Die achtjährige Helen, die keine Haustiere besaß und auch diesen Vogel noch nicht außerhalb des Käfigs gesehen hatte, hob ihn vorsichtig auf und hielt das Köpfchen mit einem Finger hoch. Es fiel hinunter. Sie schlug vor, das Tier ins Bett zu bringen oder seine Wirbelsäule mit Streichhölzern zu schienen. Niemand reagierte. Schließlich ging sie in das Vanderbilt’sche Wohnzimmer und schlug im Lexikon nach. Sie hangelte sich von Kanarienvogel über Notfall, Genickbruch und Fraktur bis zur Querschnittslähmung. Sie schlug Michelle vor, einen Arzt anzurufen oder eine Freundin, die ebenfalls einen Vogel hatte.

Am Ende schaffte Mrs. Vanderbilt es, einen Veterinär ans Telefon zu bekommen, der riet, das Tier von seinen Leiden zu erlösen. Die Dame des Hauses hielt den Telefonhörer weit von sich weg in die Luft, wiederholte laut die Worte des Arztes und sah sich hilfesuchend um. Doch kein Mitglied der Familie Vanderbilt war imstande, das Notwendige zu unternehmen, und so erbarmte sich schließlich Helen des Elends. Sie fegte den Vogel sacht in eine Plastiktüte, setzte beide Knie auf die Öffnung und schlug so lange mit einem Band der Encyclopædia Britannica auf das Dreidimensionale der Tüte, bis es zweidimensional war. Anschließend begruben sie das flache Ergebnis im Garten. Mrs. Vanderbilt stand weinend hinter der Gardine.

Es war mit Furcht gemischte Bewunderung, die Michelle an diesem Tag für ihre neue Freundin empfand, und dies blieb auch in den folgenden Jahren ihr beherrschendes Gefühl Helen gegenüber. Gelegentlich (und besonders während der Pubertät) kamen zu dieser Ehrfurcht noch eine Reihe anderer, sich abwechselnder Gefühle hinzu, Verständnislosigkeit, Schwärmerei, Wut, Eifersucht, vorsätzliche Kühle, fast Mitleid … und dann wieder noch größere Ehrfurcht und aufrichtige Liebe — sämtlich in ihrer Intensität gesteigert dadurch, dass das Objekt dieser widersprüchlichen Gefühle niemals auch nur den geringsten Unterschied zu bemerken schien.

Und so war der Tag nach der Filmvorführung ein ganz besonderer Tag für Michelle. Es war der erste und einzige Tag, an dem sie ihre Freundin schwach sah. Ein Häuflein Elend kam da im weißen Bademantel in ihr Zimmer geschlurft und verlangte nach Kräutertee und Zuwendung. Überwältigt von der Gelegenheit stieß Michelle das Messer in die Wunde und drehte es um: Das ginge doch jedem so, rief sie, jeder sei zunächst erschüttert, auch sie, Michelle, sei erschüttert gewesen, als sie neulich einmal zufällig ihre eigene Stimme auf Tonband gehört habe. Freilich kämen bei Helen noch die Bewegungen hinzu, und in Verbindung mit der Mimik sei das etwas, das man tatsächlich, wenn sie ehrlich sei … doch wenn man all die Jahre diesen Anblick … und es sei ja auch der Sinn von Freundschaft … letztlich gewöhne man sich. Und sie persönlich jetzt: wirklich kein Problem.

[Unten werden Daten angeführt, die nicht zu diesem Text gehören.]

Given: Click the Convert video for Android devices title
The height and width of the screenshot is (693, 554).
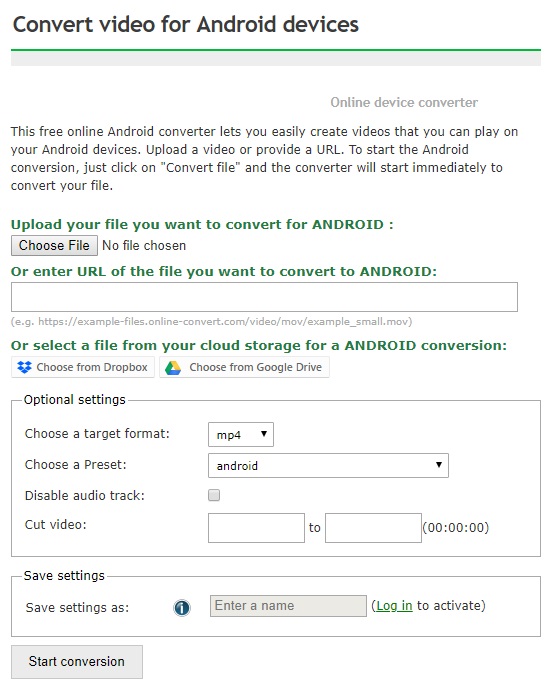Looking at the screenshot, I should point(186,24).
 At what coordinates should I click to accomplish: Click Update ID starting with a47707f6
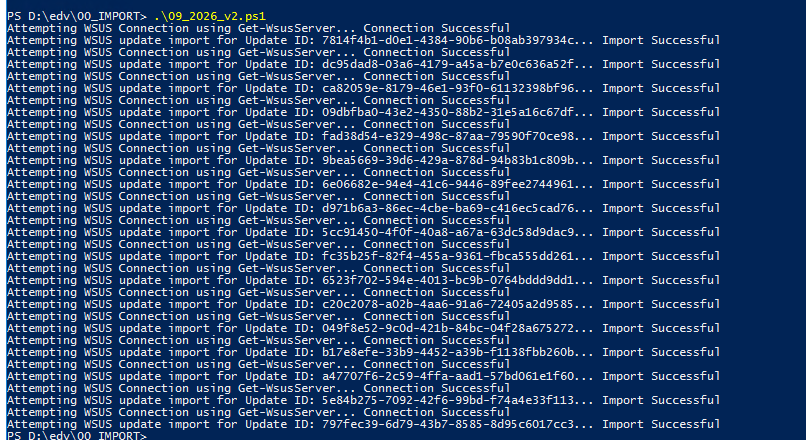[448, 376]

Michelle war in den Seminarräumen keine große Rhetorikerin, aber unter vier Augen und im herzlichen Gespräch konnte sie Textblöcke von beachtlichem Umfang in den Raum stellen. Auch wenn es in ihren Augen nur eine Lappalie war (Liebeskummer, Misserfolg oder eine Erkrankung der Hauskatze hätten sie mehr angestachelt), redete sie fast zwei Stunden ununterbrochen über das, was sie später die «Tonband-Sache» nannte.

Helen überhörte den gesamten Inhalt der Botschaft und nahm als Einziges deren Länge wahr. Man kann nicht zwei Stunden lang über etwas reden, sagte sie sich, das kein gravierendes Problem darstellt.